EXTRACTED MATERIAL -

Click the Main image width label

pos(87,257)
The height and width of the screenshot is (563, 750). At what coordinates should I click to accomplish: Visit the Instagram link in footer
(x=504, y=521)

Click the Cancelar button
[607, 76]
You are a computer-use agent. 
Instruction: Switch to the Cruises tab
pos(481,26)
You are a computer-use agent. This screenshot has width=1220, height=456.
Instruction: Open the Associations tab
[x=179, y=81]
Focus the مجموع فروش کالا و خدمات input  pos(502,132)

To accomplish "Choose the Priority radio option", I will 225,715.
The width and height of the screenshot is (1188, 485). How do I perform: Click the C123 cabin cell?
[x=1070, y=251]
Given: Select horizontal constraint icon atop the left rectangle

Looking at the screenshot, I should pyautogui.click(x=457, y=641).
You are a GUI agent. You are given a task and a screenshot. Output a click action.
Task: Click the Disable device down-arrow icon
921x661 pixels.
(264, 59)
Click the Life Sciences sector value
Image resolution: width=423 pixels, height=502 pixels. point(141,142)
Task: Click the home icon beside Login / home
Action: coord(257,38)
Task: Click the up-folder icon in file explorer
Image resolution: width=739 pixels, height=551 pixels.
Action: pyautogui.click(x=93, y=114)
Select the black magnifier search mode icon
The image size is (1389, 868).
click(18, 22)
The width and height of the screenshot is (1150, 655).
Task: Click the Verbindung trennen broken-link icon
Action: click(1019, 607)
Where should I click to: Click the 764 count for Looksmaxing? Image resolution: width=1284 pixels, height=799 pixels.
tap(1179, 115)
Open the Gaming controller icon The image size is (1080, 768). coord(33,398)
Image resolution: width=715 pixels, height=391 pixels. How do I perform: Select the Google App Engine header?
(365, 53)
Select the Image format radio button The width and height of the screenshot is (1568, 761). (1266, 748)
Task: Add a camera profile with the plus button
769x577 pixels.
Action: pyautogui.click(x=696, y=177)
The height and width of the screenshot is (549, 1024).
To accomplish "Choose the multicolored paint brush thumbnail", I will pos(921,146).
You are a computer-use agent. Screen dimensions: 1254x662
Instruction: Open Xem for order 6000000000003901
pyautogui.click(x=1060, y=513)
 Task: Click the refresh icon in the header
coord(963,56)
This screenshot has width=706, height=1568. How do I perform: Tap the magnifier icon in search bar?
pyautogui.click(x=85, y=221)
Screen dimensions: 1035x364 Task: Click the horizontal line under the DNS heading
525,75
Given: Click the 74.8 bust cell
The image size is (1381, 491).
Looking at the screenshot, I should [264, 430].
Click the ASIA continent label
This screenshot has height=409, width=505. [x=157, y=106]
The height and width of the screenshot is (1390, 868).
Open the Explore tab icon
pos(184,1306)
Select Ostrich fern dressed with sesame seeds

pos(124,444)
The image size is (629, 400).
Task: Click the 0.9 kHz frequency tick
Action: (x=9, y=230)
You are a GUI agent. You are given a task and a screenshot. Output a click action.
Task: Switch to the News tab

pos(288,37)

WHAT IS REQUIRED -
Every record should be given again without alteration.

SOLUTION TO THE EXERCISE -
Click the Main image width label

pos(87,257)
The height and width of the screenshot is (563, 750). At what coordinates should I click to accomplish: Visit the Instagram link in footer
(x=504, y=521)

Click the Cancelar button
[607, 76]
You are a computer-use agent. 
Instruction: Switch to the Cruises tab
pos(481,26)
You are a computer-use agent. This screenshot has width=1220, height=456.
Instruction: Open the Associations tab
[x=179, y=81]
Focus the مجموع فروش کالا و خدمات input  pos(502,132)

To accomplish "Choose the Priority radio option", I will 225,715.
The width and height of the screenshot is (1188, 485). How do I perform: Click the C123 cabin cell?
[x=1070, y=251]
Given: Select horizontal constraint icon atop the left rectangle

Looking at the screenshot, I should pyautogui.click(x=457, y=641).
You are a GUI agent. You are given a task and a screenshot. Output a click action.
Task: Click the Disable device down-arrow icon
921x661 pixels.
(264, 59)
Click the Life Sciences sector value
Image resolution: width=423 pixels, height=502 pixels. point(141,142)
Task: Click the home icon beside Login / home
Action: coord(257,38)
Task: Click the up-folder icon in file explorer
Image resolution: width=739 pixels, height=551 pixels.
Action: pyautogui.click(x=93, y=114)
Select the black magnifier search mode icon
The image size is (1389, 868).
click(18, 22)
The width and height of the screenshot is (1150, 655).
Task: Click the Verbindung trennen broken-link icon
Action: click(1019, 607)
Where should I click to: Click the 764 count for Looksmaxing? Image resolution: width=1284 pixels, height=799 pixels.
tap(1179, 115)
Open the Gaming controller icon The image size is (1080, 768). coord(33,398)
Image resolution: width=715 pixels, height=391 pixels. How do I perform: Select the Google App Engine header?
(365, 53)
Select the Image format radio button The width and height of the screenshot is (1568, 761). (1266, 748)
Task: Add a camera profile with the plus button
769x577 pixels.
Action: pyautogui.click(x=696, y=177)
The height and width of the screenshot is (549, 1024).
To accomplish "Choose the multicolored paint brush thumbnail", I will pos(921,146).
You are a computer-use agent. Screen dimensions: 1254x662
Instruction: Open Xem for order 6000000000003901
pyautogui.click(x=1060, y=513)
 Task: Click the refresh icon in the header
coord(963,56)
This screenshot has width=706, height=1568. How do I perform: Tap the magnifier icon in search bar?
pyautogui.click(x=85, y=221)
Screen dimensions: 1035x364 Task: Click the horizontal line under the DNS heading
525,75
Given: Click the 74.8 bust cell
The image size is (1381, 491).
Looking at the screenshot, I should [264, 430].
Click the ASIA continent label
This screenshot has height=409, width=505. [x=157, y=106]
The height and width of the screenshot is (1390, 868).
Open the Explore tab icon
pos(184,1306)
Select Ostrich fern dressed with sesame seeds

pos(124,444)
The image size is (629, 400).
Task: Click the 0.9 kHz frequency tick
Action: (x=9, y=230)
You are a GUI agent. You are given a task and a screenshot. Output a click action.
Task: Switch to the News tab

pos(288,37)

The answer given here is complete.